In a press release issued last week, AUSTRAC announced a campaign to target cancellation of remittance registrations following its “use or lose it” blitz on digital currency exchange (DCE) registrations earlier this year. In that context, the AML/CTF regulator quietly confirmed that 100 DCE registrations are slated for cancellation out of a total believed to exceed 400. 22 DCE registrations were handed in. The crackdown targeted DCEs that appear inactive, with AUSTRAC directly contacting businesses that have not demonstrated trading activity (e.g. by making suspicious matter reports).
In a press release announcing the campaign, AUSTRAC Chief Executive Officer Brendan Thomas labelled DCEs a high-risk sector and stated that inactivity opens the door for criminals to exploit a company's enrolment status.
Inactive businesses are vulnerable to being bought and co-opted by criminals…We’re aiming to protect consumer confidence in AUSTRAC registration and limit the potential for improper sale and use of DCE businesses.
As registration with AUSTRAC is a legal prerequisite for offering cryptocurrency-to-fiat services (including crypto ATMs), maintaining an accurate and up-to-date registration is critical. Registrants are required to notify AUSTRAC of a number of matters, including if their business model changes or if they cease to provide DCE services.

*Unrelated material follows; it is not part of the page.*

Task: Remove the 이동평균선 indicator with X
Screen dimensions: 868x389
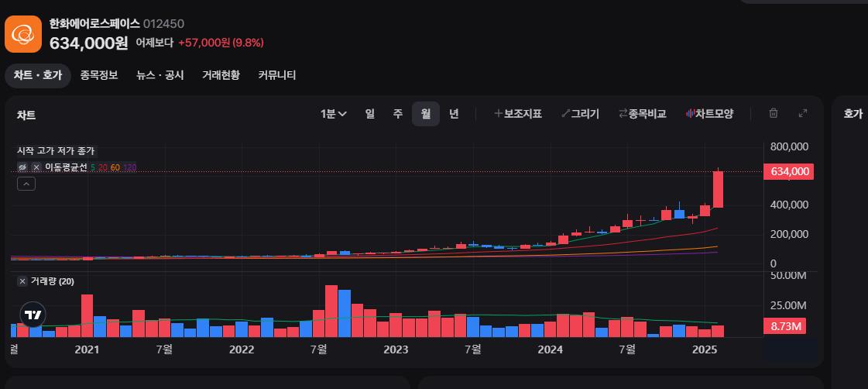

The “use or lose it” initiative follows AUSTRAC’s broader push to tighten oversight of digital assets, including new enforcement actions and guidance on anti-money laundering risks related to crypto. DCEs have been in AUSTRAC's crosshairs for some time, having previously moved to crack down on unregistered cryptocurrency ATMs and implemented stronger expectations around AML/CTF compliance for DCEs.

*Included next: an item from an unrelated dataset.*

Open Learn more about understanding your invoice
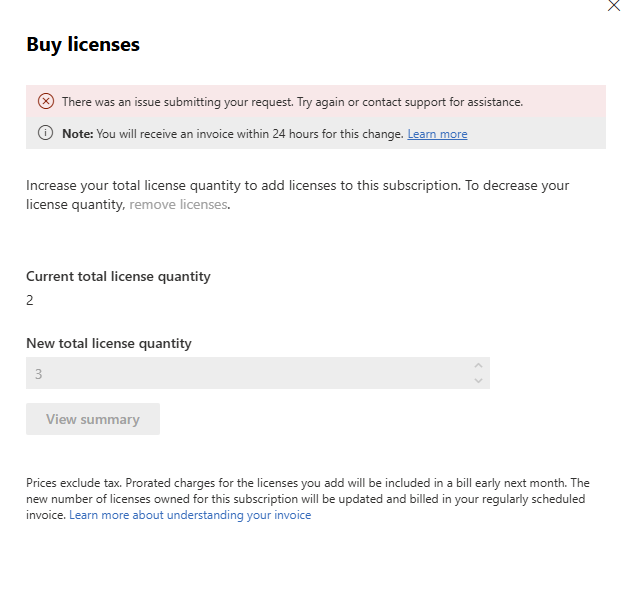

The regulator has also confirmed that it will soon launch a publicly searchable DCE register, allowing customers to easily verify whether a crypto exchange is registered and subject to AUSTRAC’s regulatory oversight. This is a positive development for consumers seeking to assess the bona fides of cryptocurrency exchanges and whether they comply with Australian laws (albeit that the current regime’s scope is limited only to AML/CTF compliance).
With amendments to the Anti-Money Laundering and Counter-Terrorism Financing Act 2006 (Cth) (AML/CTF Act) set to enter into force in March next year, the current DCE regime will transition to a VASP regime with a wider range of designated services, more onerous registration requirements and compliance obligations. The Federal Government is also expected to move forward with a broader licensing regime for digital asset custodians under the Australian financial services licensing regime.

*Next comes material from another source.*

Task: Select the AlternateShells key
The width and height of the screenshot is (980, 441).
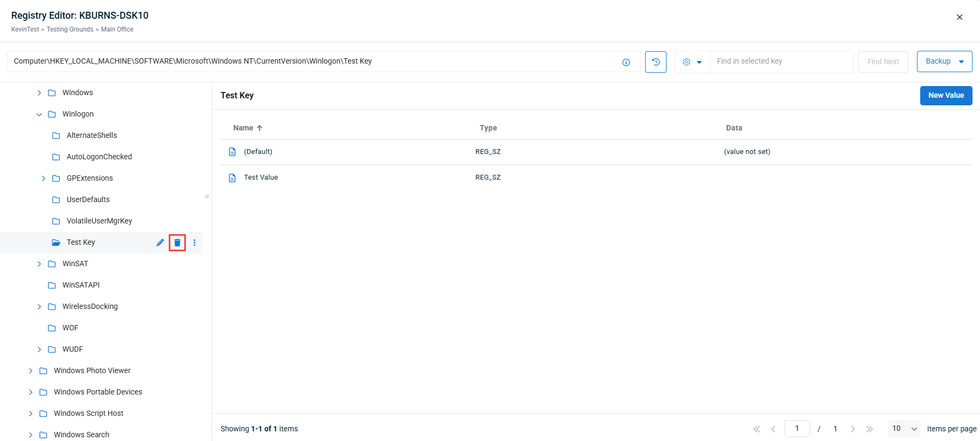Action: tap(92, 136)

For those digital currency exchanges facing cancellation, the choices are stark. For some cancellation of a registration will mean cessation of business activities and likely insolvency. For others, the cancellation of a registration by the AUSTRAC CEO may be the subject of review under administrative law. For others, some combination of restructuring and sale may be possible although the cancellation of a registration may pose a considerable impediment to available options.
AUSTRAC will now turn its attention to the remittance register with a further cleanup campaign and as we approach year end, preparations for the entry into force of significant amendments to the AML/CTF Act which will apply to all reporting entities as well as the virtual asset sector.